‘Hey, Kiddo’ Shines Light on Family Addiction


     When people imagine children’s books and graphic novels, they usually think of an innocent tale with happy endings. Children’s books usually are not associated with drug addiction or dysfunctional families, but author Jarret Krosocza did just that with his graphic novel “Hey, Kiddo.” 

     With his book, Krosocza showed a somber perspective on family grappling with addiction. He opened up about the topic and hopes to help kids with addicted parents feel less alone. 

  Krosoczka recently gave a talk at Connecticut College about his journey of writing “Hey Kiddo” and dealing with his family addiction. He has also presented two Ted Talks which have accumulated over two million views, and his name was lit up in Times Square when children voted his book “Lunch Lady and the Cyborg Substitute” their favorite book. 

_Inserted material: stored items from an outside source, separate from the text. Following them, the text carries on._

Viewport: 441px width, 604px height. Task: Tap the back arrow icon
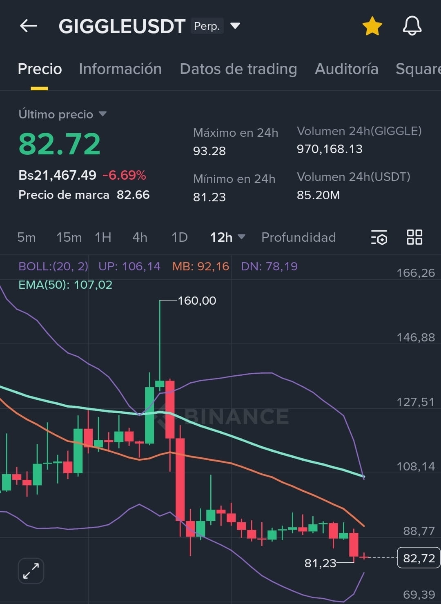tap(29, 26)
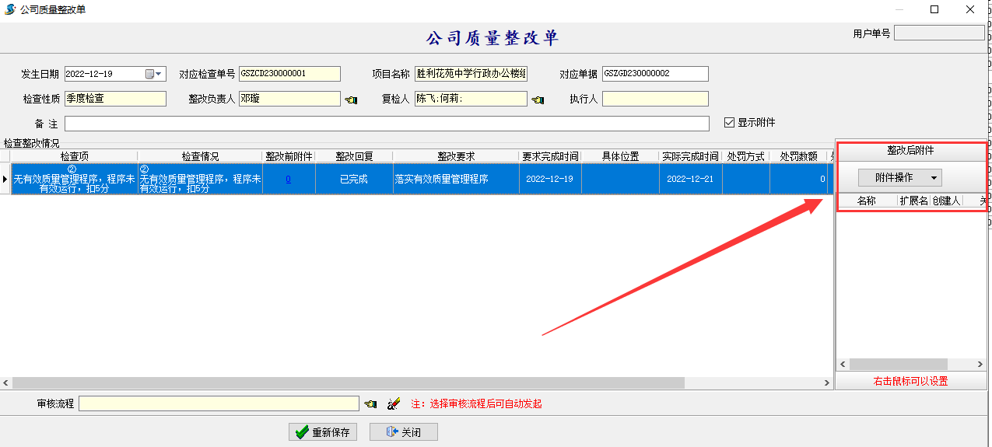The width and height of the screenshot is (992, 447).
Task: Click the 整改回复 column header
Action: pyautogui.click(x=353, y=156)
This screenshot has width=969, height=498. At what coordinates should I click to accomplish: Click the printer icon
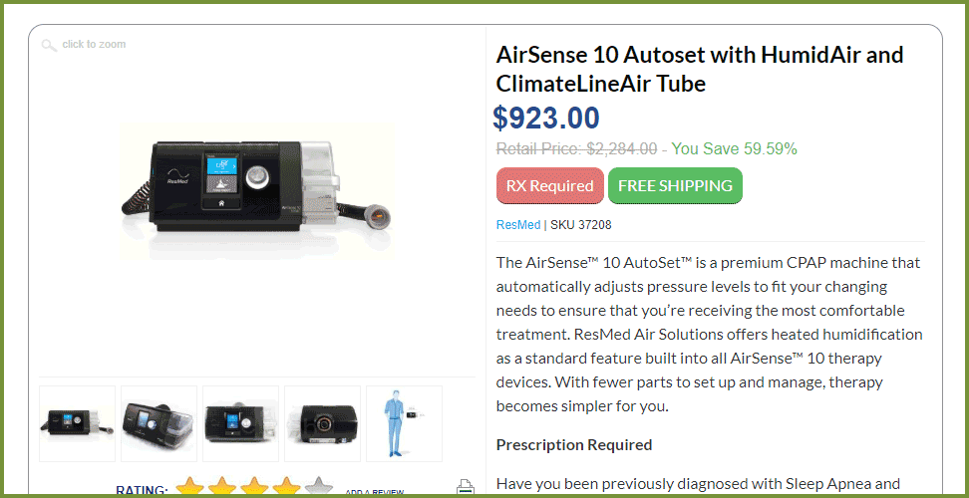click(x=465, y=487)
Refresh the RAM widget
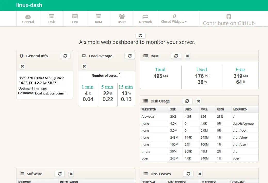 pos(176,56)
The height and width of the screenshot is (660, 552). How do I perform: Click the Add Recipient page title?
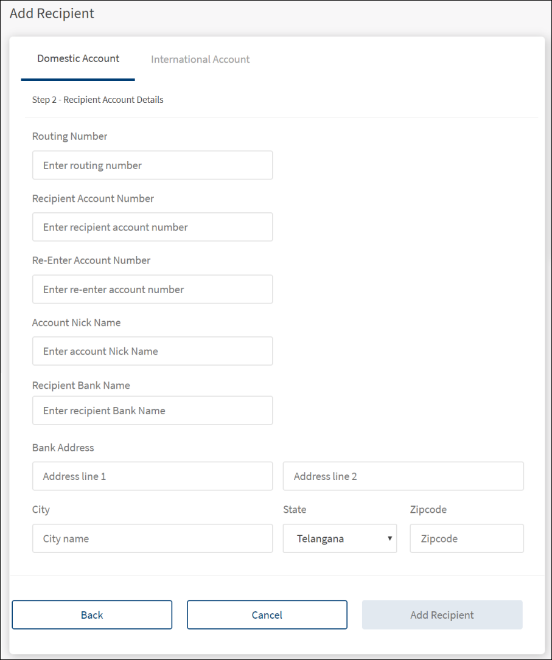[52, 13]
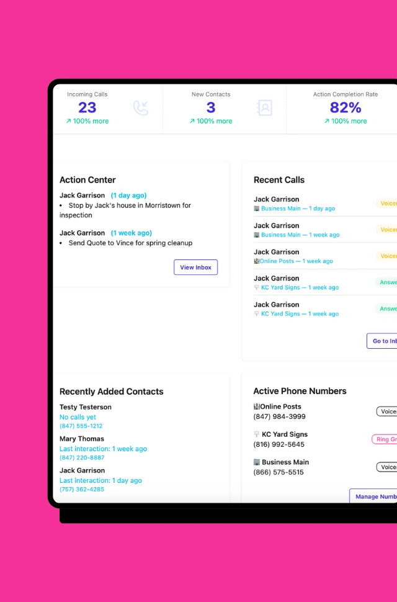Click the Online Posts icon in Recent Calls

click(x=256, y=261)
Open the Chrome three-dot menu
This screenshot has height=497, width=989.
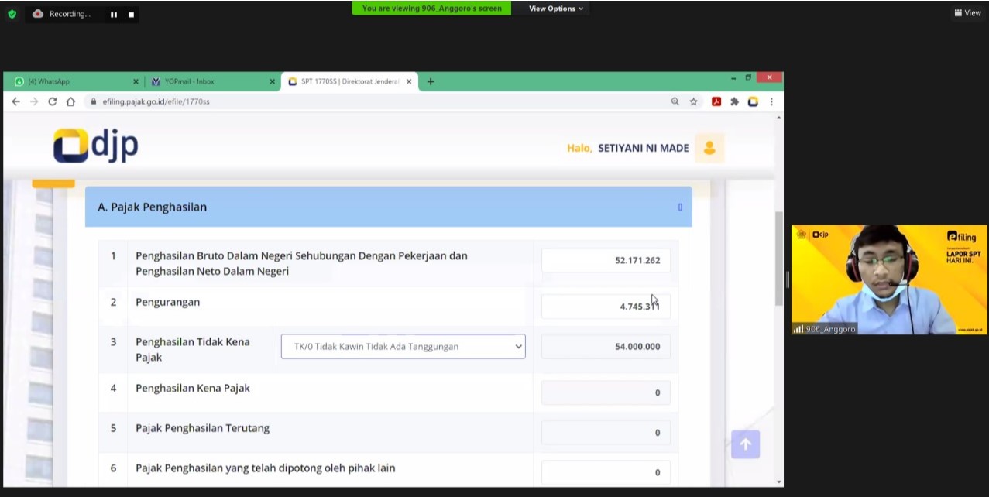(x=771, y=101)
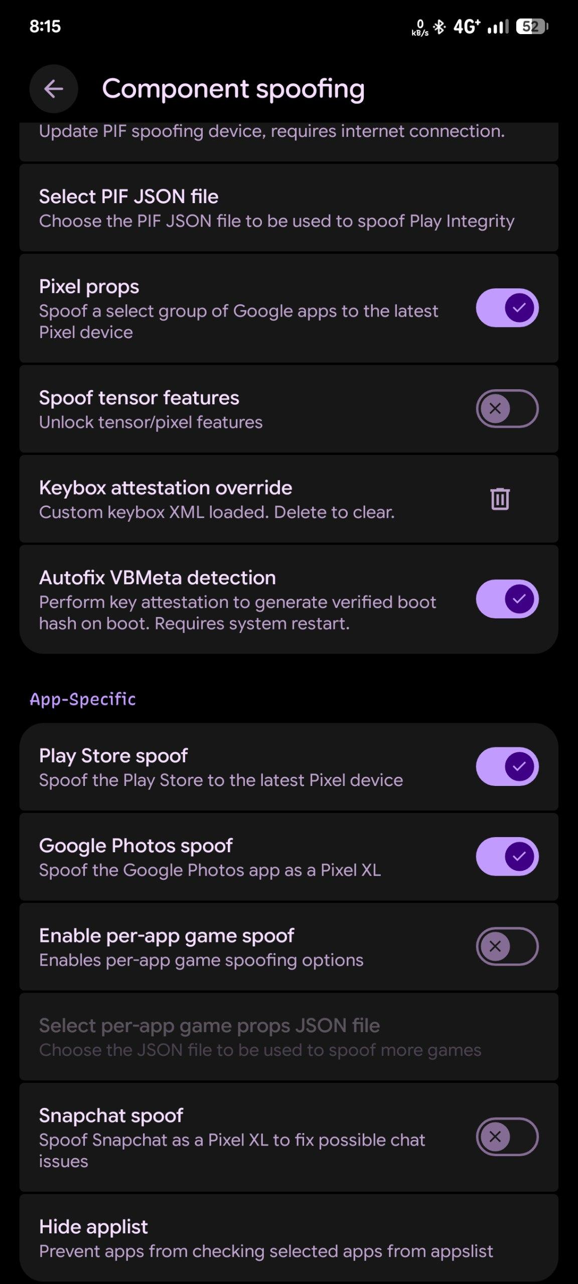Turn off Google Photos spoof

pos(507,856)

From a young age, Krosocza knew that he loved art, and his mother was the most talented artist he knew. Growing up, Krosocza’s favorite cartoons were “The Mouse and the Motorcycle,” “James and the Giant Peach,” and “Bunnicula.” In elementary school, he would go home and use the paper and manila folders in his grandparent’s dining room to create his own books with words and drawings. He began by drawing Snoopy and Garfield when he was young, then Disney characters, and eventually superheroes. He also experimented with animation movies and was a cartoonist for his school newspaper. 

     “My imagination saved my life,” said Krosocza in his talk at Connecticut College. 

     In preparation of writing “Hey, Kiddo,” Krosocza reflected on his years growing up by reviewing old sketchbooks, interviewing family members, looked through old letters, smelling the perfume and aftershave his grandparents used, and looking at old toys and family pictures that brought him back to his childhood. As soon as Krosocza began writing, his mom got arrested again. 

     The colored themes for the book were black, white, gray, and burnt orange, which create a dreary and mysterious theme throughout the book. Krosocza also worked on creating movement and action in his drawings. 

     “There’s a lot of rhythm in the book, with how I tried to lay out the art work. It feels like you are in the room with the characters,” said Krosoczka. 

      One of the most difficult parts of creating the graphic novel was becoming vulnerable and sharing his family’s struggles. At first, Krosocza didn’t talk about his mother, but he eventually challenged himself to share the  story. 

     “There are parts of [the book] I would only whisper to people before,” said Krosocza. “This was a story I wanted to write, but now I felt a responsibility to write. I had emotions, and I had a unique way to tell it.” Krosocza felt obligated to share his story for his younger audiences that might be dealing with the same issues.